#### Exercise
This task calls for the complete listing below, reproduced exactly.

#### Entries shown
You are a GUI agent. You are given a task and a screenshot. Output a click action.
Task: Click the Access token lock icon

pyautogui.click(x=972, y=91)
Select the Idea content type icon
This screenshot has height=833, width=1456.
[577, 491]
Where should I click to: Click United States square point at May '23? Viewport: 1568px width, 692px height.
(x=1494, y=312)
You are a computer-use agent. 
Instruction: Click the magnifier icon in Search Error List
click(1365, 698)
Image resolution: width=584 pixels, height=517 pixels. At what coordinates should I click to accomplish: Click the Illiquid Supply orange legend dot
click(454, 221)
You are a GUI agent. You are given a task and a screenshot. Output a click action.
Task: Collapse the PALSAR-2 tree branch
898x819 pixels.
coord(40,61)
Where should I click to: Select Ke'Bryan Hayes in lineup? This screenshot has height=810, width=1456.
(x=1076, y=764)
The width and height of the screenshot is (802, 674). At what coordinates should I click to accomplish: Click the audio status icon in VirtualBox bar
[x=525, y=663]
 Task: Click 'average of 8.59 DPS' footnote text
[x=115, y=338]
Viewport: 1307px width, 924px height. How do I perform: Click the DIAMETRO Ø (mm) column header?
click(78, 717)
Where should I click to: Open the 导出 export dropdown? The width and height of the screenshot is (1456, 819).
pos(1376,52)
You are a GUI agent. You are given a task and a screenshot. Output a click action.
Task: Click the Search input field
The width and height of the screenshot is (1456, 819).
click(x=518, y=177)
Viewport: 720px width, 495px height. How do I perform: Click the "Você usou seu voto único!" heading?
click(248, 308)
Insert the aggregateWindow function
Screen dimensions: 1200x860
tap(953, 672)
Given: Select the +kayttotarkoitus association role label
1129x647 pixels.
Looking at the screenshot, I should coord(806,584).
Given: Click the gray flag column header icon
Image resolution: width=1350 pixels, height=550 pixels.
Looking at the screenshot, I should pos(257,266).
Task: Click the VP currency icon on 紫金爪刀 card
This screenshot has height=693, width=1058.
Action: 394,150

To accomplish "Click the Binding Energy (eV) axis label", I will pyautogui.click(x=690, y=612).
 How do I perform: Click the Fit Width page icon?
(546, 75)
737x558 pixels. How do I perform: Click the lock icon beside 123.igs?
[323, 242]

#### Result for this task
You are a GUI agent. You are given a task and a screenshot. Output a click action.
Task: Click the Access token lock icon

pyautogui.click(x=972, y=91)
Select the Idea content type icon
This screenshot has height=833, width=1456.
[577, 491]
Where should I click to: Click United States square point at May '23? Viewport: 1568px width, 692px height.
(x=1494, y=312)
You are a computer-use agent. 
Instruction: Click the magnifier icon in Search Error List
click(1365, 698)
Image resolution: width=584 pixels, height=517 pixels. At what coordinates should I click to accomplish: Click the Illiquid Supply orange legend dot
click(454, 221)
You are a GUI agent. You are given a task and a screenshot. Output a click action.
Task: Collapse the PALSAR-2 tree branch
898x819 pixels.
coord(40,61)
Where should I click to: Select Ke'Bryan Hayes in lineup? This screenshot has height=810, width=1456.
(x=1076, y=764)
The width and height of the screenshot is (802, 674). At what coordinates should I click to accomplish: Click the audio status icon in VirtualBox bar
[x=525, y=663]
 Task: Click 'average of 8.59 DPS' footnote text
[x=115, y=338]
Viewport: 1307px width, 924px height. How do I perform: Click the DIAMETRO Ø (mm) column header?
click(78, 717)
Where should I click to: Open the 导出 export dropdown? The width and height of the screenshot is (1456, 819).
pos(1376,52)
You are a GUI agent. You are given a task and a screenshot. Output a click action.
Task: Click the Search input field
The width and height of the screenshot is (1456, 819).
click(x=518, y=177)
Viewport: 720px width, 495px height. How do I perform: Click the "Você usou seu voto único!" heading?
click(248, 308)
Insert the aggregateWindow function
Screen dimensions: 1200x860
tap(953, 672)
Given: Select the +kayttotarkoitus association role label
1129x647 pixels.
Looking at the screenshot, I should coord(806,584).
Given: Click the gray flag column header icon
Image resolution: width=1350 pixels, height=550 pixels.
Looking at the screenshot, I should pos(257,266).
Task: Click the VP currency icon on 紫金爪刀 card
This screenshot has height=693, width=1058.
Action: 394,150

To accomplish "Click the Binding Energy (eV) axis label", I will pyautogui.click(x=690, y=612).
 How do I perform: Click the Fit Width page icon?
(546, 75)
737x558 pixels. How do I perform: Click the lock icon beside 123.igs?
[323, 242]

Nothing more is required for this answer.